When they emerged from the clouds they were over the Great Northern Marsh. Bad shit down there, he knew. In fact there—the water was disturbed over a wide area as the mottled back of some vast living mass sank from view, into the black bogs. Maybe one day, if he ever got that bored, he would lead an expedition in there and see what was what.

Then again maybe he wouldn’t. He stared down into the marsh for a long time, lost in thought, and when he looked up he found that they were no longer two, but three. Ember had joined them, in between him and Janet, flying in formation.

It had been some time since he’d had an audience with the god.

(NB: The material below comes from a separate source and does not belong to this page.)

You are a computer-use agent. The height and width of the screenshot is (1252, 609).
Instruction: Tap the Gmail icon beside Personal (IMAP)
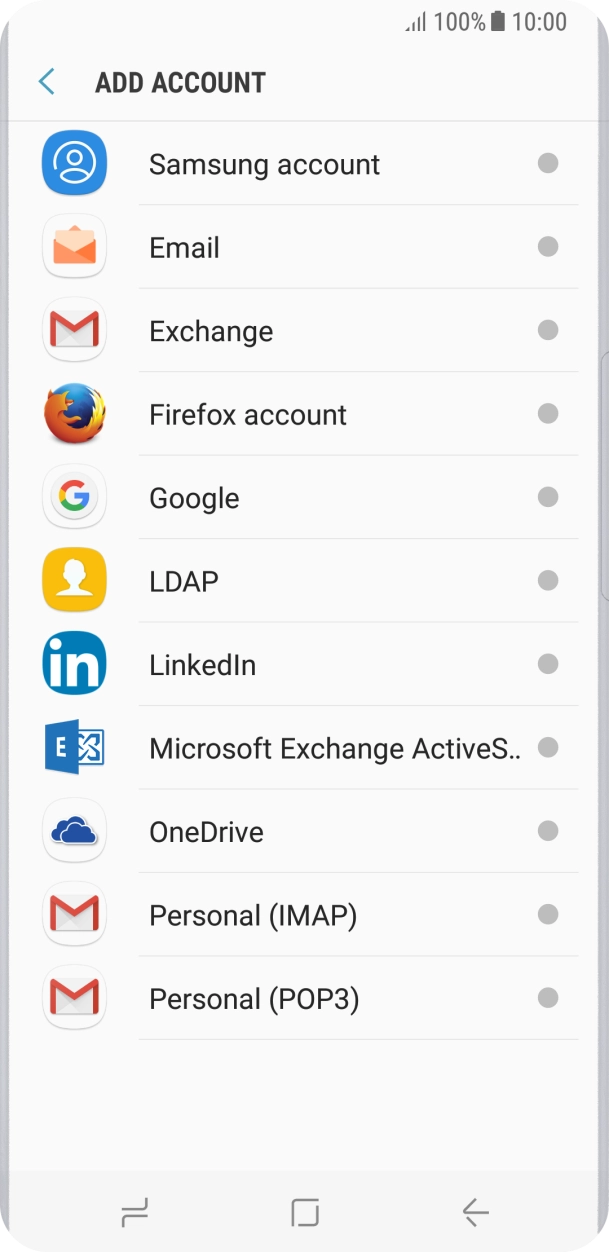74,914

“High King,” the ram said. “I would have words with you.”

Ember’s deep bass voice was clearly audible even over the rushing of the wind. He had no wings, and He didn’t even bother to gallop, though occasionally the air ruffled His tight woolly curls. He just flew along in between them, stiff ram’s legs tucked up under Him like He was sitting on an invisible flying carpet.

“Hi!” Eliot called out. “I’m listening!”

“You have won a great victory for Fillory today.”

“I know! Thanks!”

Maybe this was the time to bring up Quentin. But Ember went on.